Role in physiological processes
JAMs play a significant role in many diverse physiological processes within the human body, including:
Tight junction formation
Tight junctions serve to provide most of the function for the barrier that is present on epithelial cell surfaces. Tight junctions feature the localization of both JAM-1 and JAM-3, and JAM-3 is localized exclusively at tight junctions. The role of JAM-1 in tight junction biology is to function through mediation partly due to the localization of the Par-αPKC complex at adherens junctions during junction creation. Once the tight junction is formed, many JAM-1 proteins are present, many of which are now phosphorylated at Ser285. JAM-1 also regulates the activity of many different claudins within different epithelial cells.
Angiogenesis
Angiogenesis is the generation of blood vessels from old blood vessels.

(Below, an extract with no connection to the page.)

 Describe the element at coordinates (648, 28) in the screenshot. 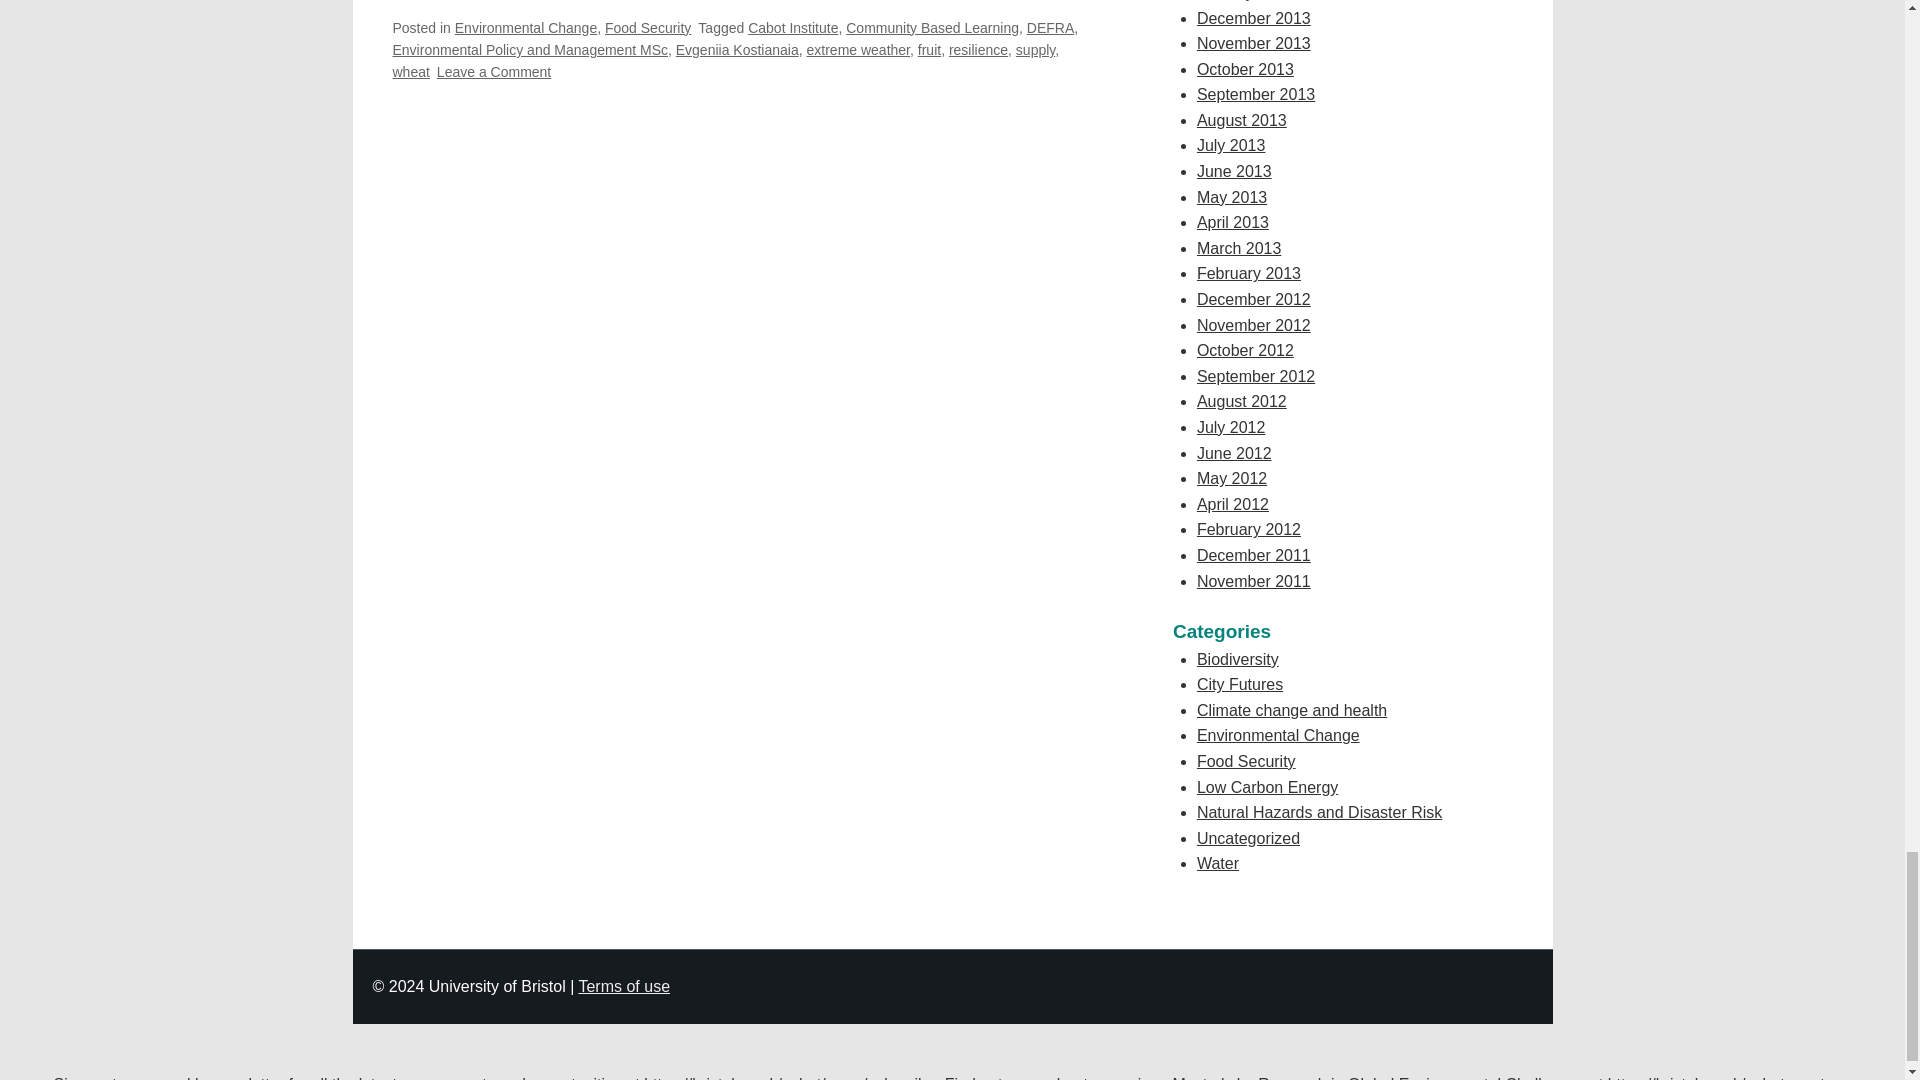

I see `Food Security` at that location.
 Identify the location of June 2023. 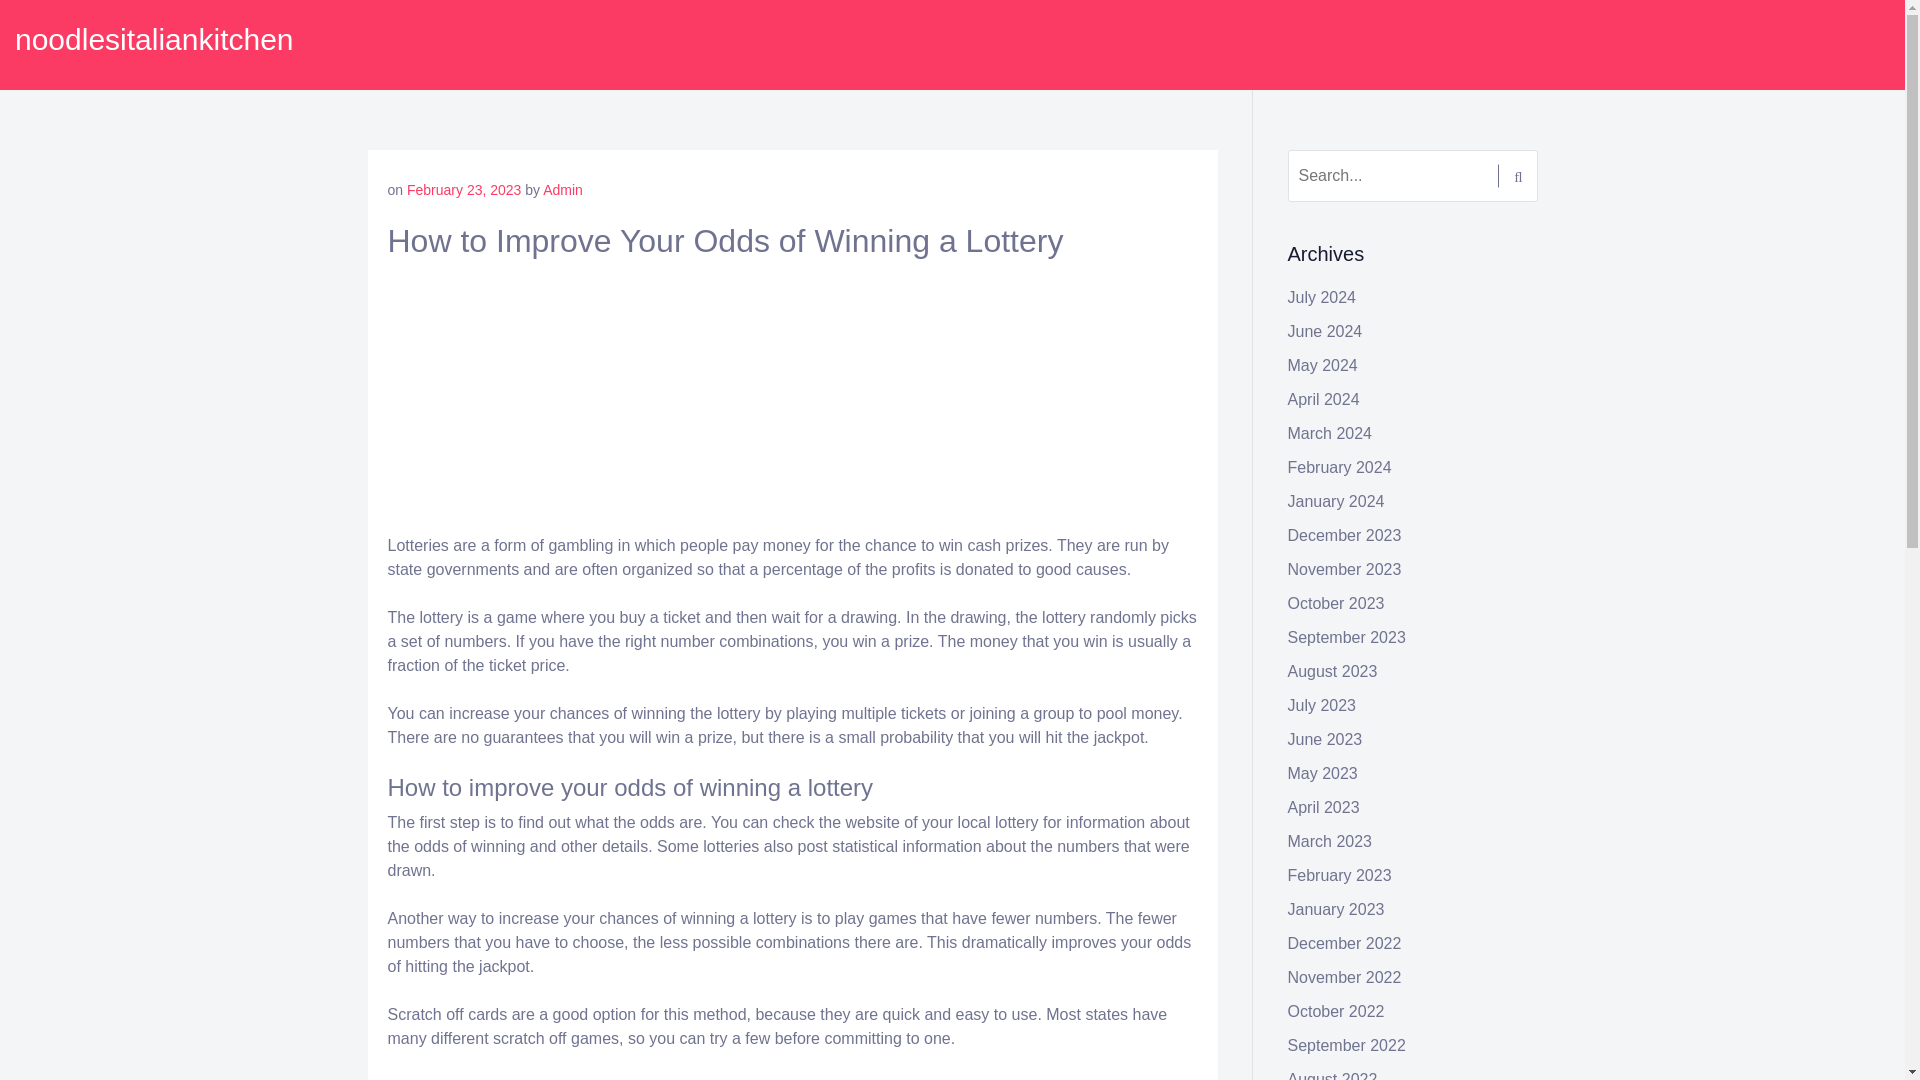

Studies have shown that proteins found in tight junctions serve as intermediaries that moderate angiogenic signaling pathways. JAM-1 induces proliferation of endothelial cells, which begins the process of angiogenesis. An analysis of JAM-1 showed a correlation between JAM-1 activity and FGF2-induced angiogenesis in both cancerous proliferation or vascular repair.
Male fertility
JAM-3 has been shown to be a primary regulator of the development of spermatids as well as the rest of the male reproductive system. Within the Sertoli cells of the male reproductive system, JAM-3 interacts with JAM-2 to influence the polarity of both round and elongated spermatids. JAM-1 and JAM-2 are also present in and contribute to the polarity of the blood-testis barrier. Studies have also shown that inactivation of JAM-3 has been shown to significantly impede fertility by blocking male germ cell development and proliferation.